Southwest Airlines (LUV) is a fantastic equity play for medium- and long-term investors. The stock has moved up with the market in the last few months and, I believe, will realize significant value gains and reach the $10 level again before 2013 rolls in. Here's why I'm still bullish on LUV:
Southwest is the fourth-largest U.S. airline that offers discount fares and great value to customers, not to mention first-rate customer service. Granted, the U.S. airline industry and global airlines in general are not the most promising area for investment, but this simply means that more opportunities for undervaluation exist given that many investors will simply look elsewhere and ignore all airline plays in equities and options.
The 52-week range is $7.15-$10.05, the high reached shortly after the announcement of a quarterly dividend earlier this year. Dividend per share is $0.04, coming to a decent annual dividend yield of 0.44%. Beta stands at 1.08, market cap is just at $6.7 billion, and revenue, net income, and EPS growth in the last quarter are at a beautiful 11.6%, 42.2%, and 42.9% respectively. The revenue growth has translated to EPS growth, signaling competent management and a focus on creating shareholder value. Net profit margin stands at 5%, higher than the industry average.
Especially when examined next to competitors in the airline sector such as Delta (DAL), United Continental (UAL), Alaska Air Group (ALK), US Airways (LCC), Spirit (SAVE), JetBlue (JBLU), Allegiant (ALGT), RyanAir (RYAAY), and others, Southwest looks like a fantastic deal not only for short-term speculators but also for longer-term value investors. While some airlines are risky investments right now, Southwest's recent route expansions, public image improvements, emphasis on low fares and good customer service, and simple procedures and policies all translate to an effective business model.

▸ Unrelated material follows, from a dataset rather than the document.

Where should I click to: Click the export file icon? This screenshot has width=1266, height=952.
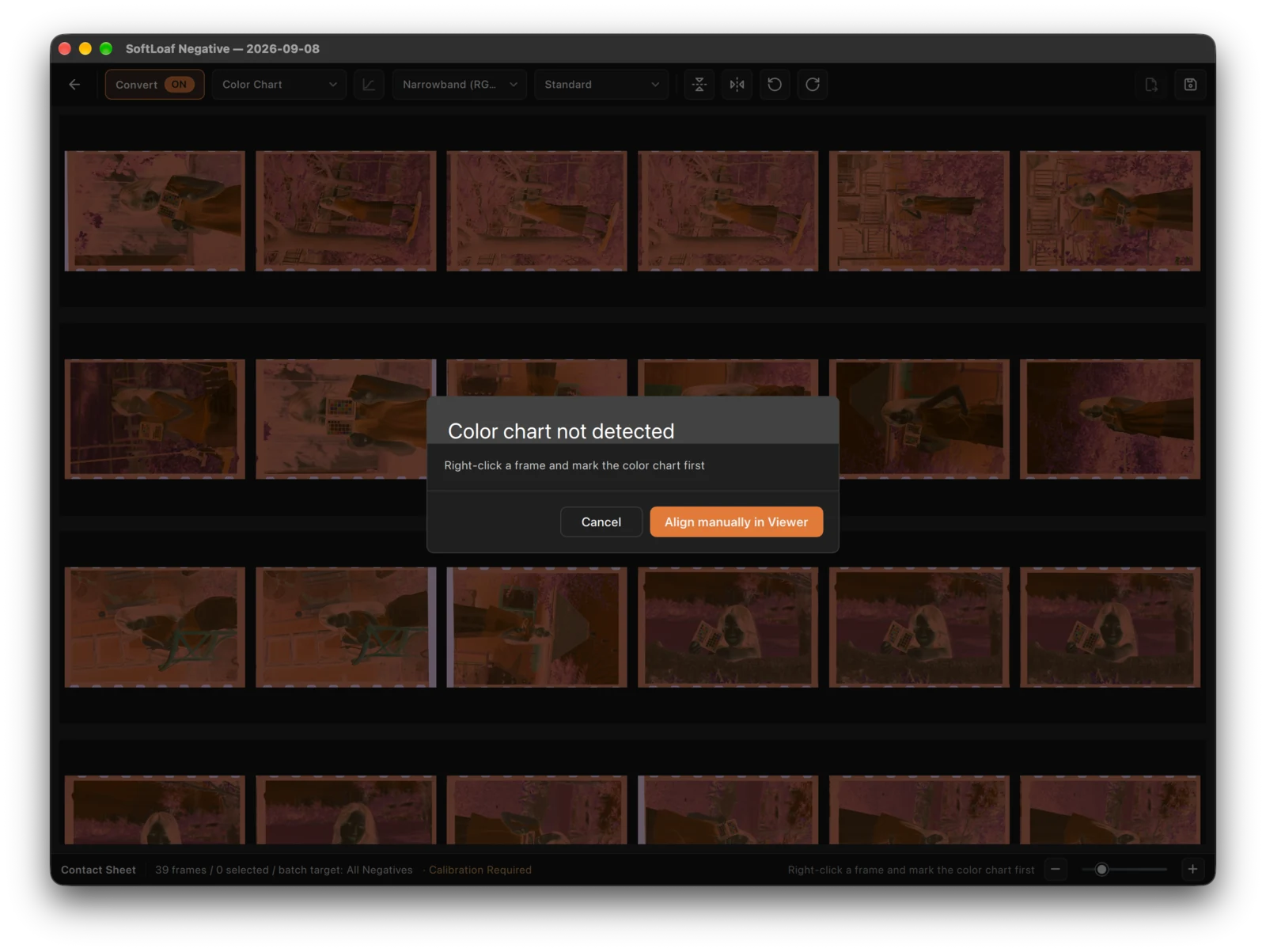1151,85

Growth prospects are good, and the company's financial metrics are outstanding. Synergies from the AirTran acquisition have not yet been fully realized, making for a compelling bullish case. Granted, downside risk could stem from a failure to realize these revenue and expense synergies, a price war with competitors, and/or weakening of demand for air travel if global and domestic macroeconomic conditions deteriorate further.
For now, though, I'm expecting to see LUV shares trading above $10 before year end, with a two-year price point above $15. I'll see what happens in the next month, but for now am holding onto my long options position and may accumulate some more contracts in the next days and weeks. Here's the one I recommend if you share my convictions:
- LUV Jan 19 2013 10.0 Call has 135 days to expiration. On OPRA this afternoon, metrics for this contract were as follows: bid was 0.35, ask was 0.40, volume was 102, open interest 6,070, implied volatility 29.56 and time value 0.40.
Disclosure: I am long LUV. I wrote this article myself, and it expresses my own opinions. I am not receiving compensation for it (other than from Seeking Alpha). I have no business relationship with any company whose stock is mentioned in this article.
Additional disclosure: Long via LUV Jan 19 2013 10.0 Call. I may add to this position over the next 72 hours.